Henriette and I ran the BBSO linear extrapolation method for removing scattered light with two settings of a parameter that is arbitrarily set. We got output for many files with these two settings and can therefore compare the two results for a single image and measure the difference.
On the image below we see the relative differences between two pairs of two such processed images.
On the left-hand side of the upper image the white cones correspond to percentage differences in the 10-30% range. They gray or black areas are much lower.
The second image is doing better with most differences in the single-% range.
The images processed here are single exposures in CoAdd mode – so there is lots of noise on the DS and the sky. Performance of the BBSO method will probably improve with higher SNR.
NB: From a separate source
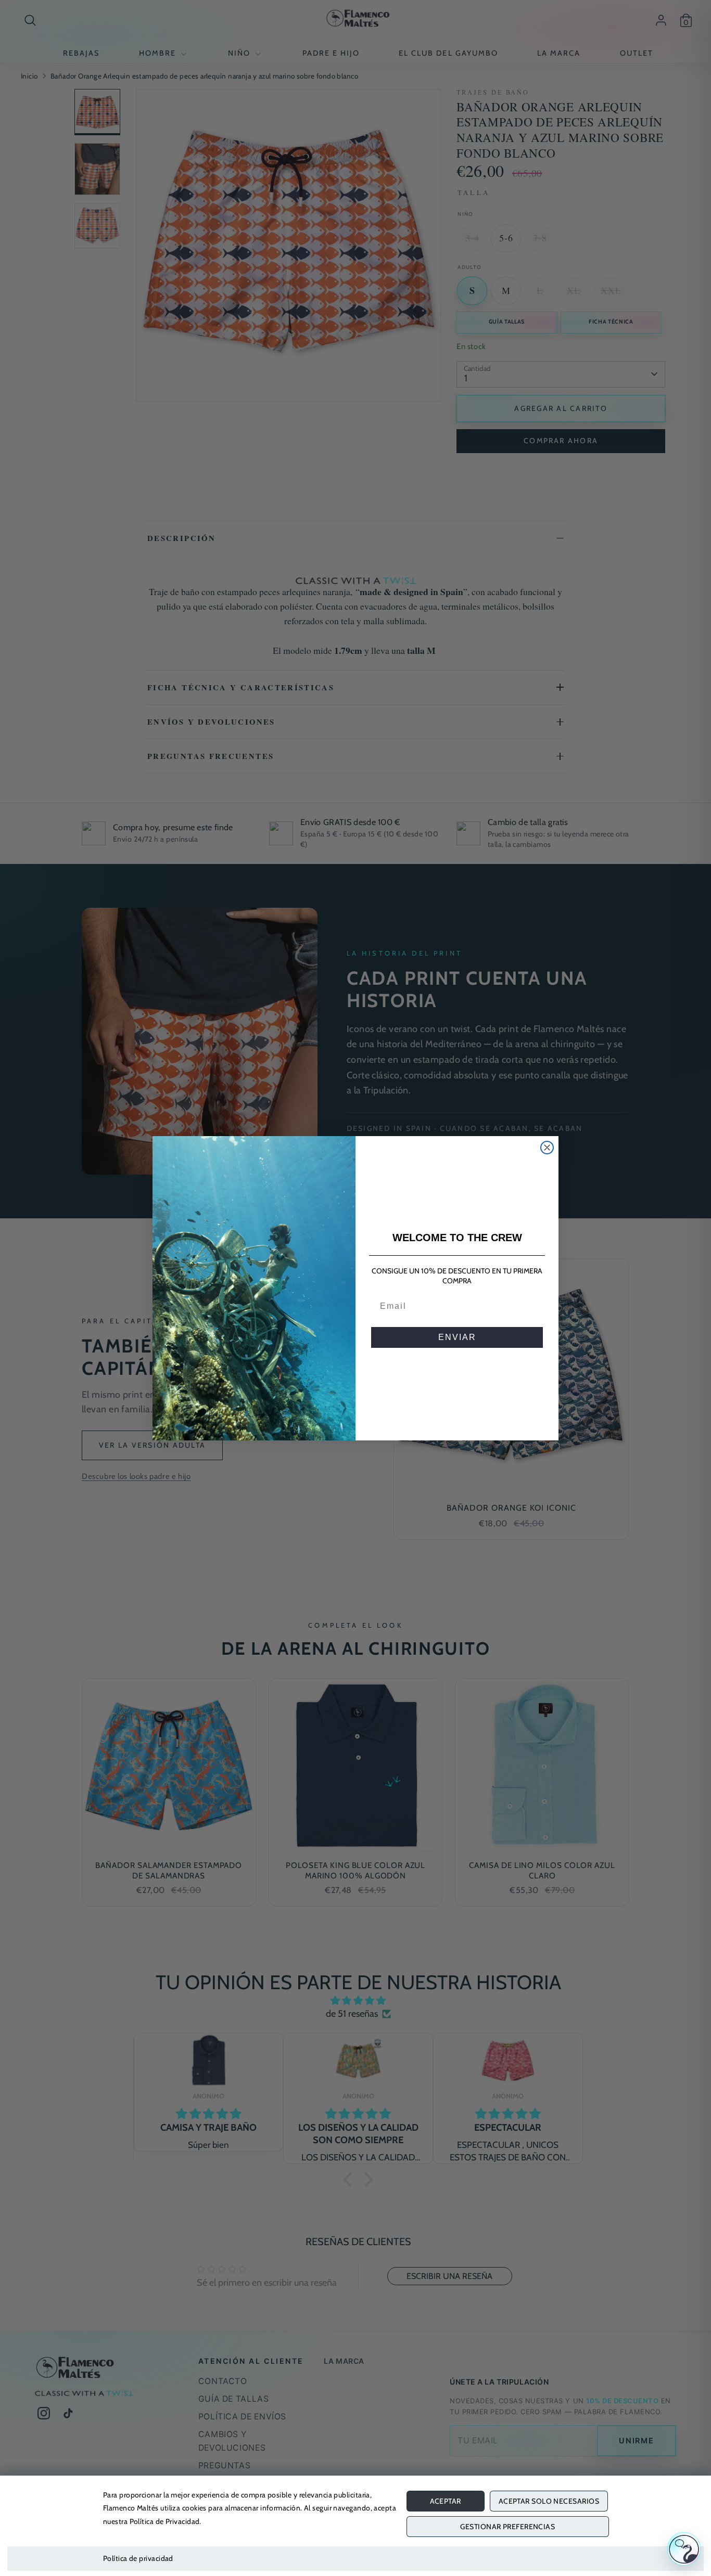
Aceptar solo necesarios (549, 2501)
We changed the processing parameter (cone width) from 8 degrees to 6 degrees. BBSO uses 5 degrees (in the JGR Qiu et al paper). We can now look at all images where we have these two processing results and make some summary statistics.
Below are two histograms of just that for 383 pairs of BBSO-method corrected images- the first shows the histogram of mean difference values (they are in %). The other is the histogram of the median difference value. Both measures of performance are centred over 0% – the mean difference is a broader distribution than the median – by about a factor of 10 (FWHM mean is 2% while FWHM median is 0.2%). The differences were calculated for all pixels (DS sky and DS itself, but excluding BS and BS sky) corrected by the BBSO method evaluated with the two settings as described above.
The result suggests that correcting the DS for scattered light using the BBSO method and extracting a subregion mean will give unbiased results with a few % scatter, while extracting the median of some corrected subregion will give the answer to a few tenths of a percent.